Records from a dataset
# # # #

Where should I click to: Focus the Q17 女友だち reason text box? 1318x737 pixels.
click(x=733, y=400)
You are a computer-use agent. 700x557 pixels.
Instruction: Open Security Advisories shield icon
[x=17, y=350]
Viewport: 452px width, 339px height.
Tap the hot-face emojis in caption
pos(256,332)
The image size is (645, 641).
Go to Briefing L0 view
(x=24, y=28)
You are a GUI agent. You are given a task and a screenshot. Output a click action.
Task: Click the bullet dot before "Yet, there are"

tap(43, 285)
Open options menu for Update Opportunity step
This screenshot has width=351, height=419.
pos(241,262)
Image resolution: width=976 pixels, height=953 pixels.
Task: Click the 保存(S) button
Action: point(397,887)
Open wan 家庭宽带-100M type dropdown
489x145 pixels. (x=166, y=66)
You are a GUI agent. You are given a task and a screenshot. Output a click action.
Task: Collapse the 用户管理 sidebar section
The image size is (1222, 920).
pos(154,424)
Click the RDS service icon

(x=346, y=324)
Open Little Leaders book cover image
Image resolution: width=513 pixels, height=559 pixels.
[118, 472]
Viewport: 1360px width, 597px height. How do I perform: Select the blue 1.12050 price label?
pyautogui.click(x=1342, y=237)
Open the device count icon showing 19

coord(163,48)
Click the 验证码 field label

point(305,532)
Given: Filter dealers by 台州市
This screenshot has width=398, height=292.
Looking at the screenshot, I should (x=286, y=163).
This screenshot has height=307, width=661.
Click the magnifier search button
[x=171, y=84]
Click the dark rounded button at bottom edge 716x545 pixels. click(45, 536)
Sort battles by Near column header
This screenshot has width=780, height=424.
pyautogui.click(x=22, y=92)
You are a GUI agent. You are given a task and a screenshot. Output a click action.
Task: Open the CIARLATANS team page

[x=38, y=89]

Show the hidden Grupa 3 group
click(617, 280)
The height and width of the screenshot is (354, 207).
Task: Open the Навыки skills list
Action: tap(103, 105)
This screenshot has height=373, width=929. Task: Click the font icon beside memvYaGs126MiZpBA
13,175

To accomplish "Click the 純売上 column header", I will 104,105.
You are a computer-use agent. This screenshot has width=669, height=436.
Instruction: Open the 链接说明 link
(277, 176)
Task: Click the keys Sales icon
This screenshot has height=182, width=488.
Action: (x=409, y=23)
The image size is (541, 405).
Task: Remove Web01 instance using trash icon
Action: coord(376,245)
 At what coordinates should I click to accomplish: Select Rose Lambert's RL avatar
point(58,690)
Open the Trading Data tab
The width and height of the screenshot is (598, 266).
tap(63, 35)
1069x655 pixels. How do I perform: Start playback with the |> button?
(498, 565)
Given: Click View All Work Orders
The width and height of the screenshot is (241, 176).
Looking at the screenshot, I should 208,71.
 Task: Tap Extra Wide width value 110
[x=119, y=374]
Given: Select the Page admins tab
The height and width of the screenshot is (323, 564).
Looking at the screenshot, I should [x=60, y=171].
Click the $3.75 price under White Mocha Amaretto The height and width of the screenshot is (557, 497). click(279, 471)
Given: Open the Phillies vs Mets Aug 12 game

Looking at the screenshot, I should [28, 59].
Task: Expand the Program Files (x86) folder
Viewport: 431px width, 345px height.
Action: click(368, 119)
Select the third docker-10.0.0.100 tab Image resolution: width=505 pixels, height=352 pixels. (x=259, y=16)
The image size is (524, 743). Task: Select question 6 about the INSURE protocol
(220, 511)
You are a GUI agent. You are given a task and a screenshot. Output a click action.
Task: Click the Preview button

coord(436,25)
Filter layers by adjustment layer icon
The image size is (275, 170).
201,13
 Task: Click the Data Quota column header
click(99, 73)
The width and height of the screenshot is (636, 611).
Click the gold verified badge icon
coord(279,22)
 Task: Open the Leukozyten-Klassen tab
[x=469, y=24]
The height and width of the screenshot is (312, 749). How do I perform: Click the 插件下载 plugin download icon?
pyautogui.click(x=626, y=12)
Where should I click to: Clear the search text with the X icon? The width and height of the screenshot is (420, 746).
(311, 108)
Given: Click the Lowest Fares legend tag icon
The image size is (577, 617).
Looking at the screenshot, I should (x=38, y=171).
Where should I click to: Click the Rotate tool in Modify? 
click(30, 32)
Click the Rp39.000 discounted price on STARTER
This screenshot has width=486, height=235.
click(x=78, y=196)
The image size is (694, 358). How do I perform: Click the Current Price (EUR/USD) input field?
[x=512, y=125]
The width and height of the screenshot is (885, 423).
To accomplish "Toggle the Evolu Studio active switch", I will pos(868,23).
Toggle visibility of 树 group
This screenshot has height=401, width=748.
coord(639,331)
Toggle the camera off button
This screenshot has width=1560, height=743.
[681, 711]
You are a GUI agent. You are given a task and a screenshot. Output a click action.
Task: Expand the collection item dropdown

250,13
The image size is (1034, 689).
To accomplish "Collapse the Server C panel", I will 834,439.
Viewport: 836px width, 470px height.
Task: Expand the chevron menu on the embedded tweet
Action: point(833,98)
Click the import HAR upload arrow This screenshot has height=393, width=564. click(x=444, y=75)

# # # #

* **DESCRIPTION OF THE TASK**: Could you work out how many lines above contain the string "computer"? Only the number should be given.

* **ANSWER SPACE**: 2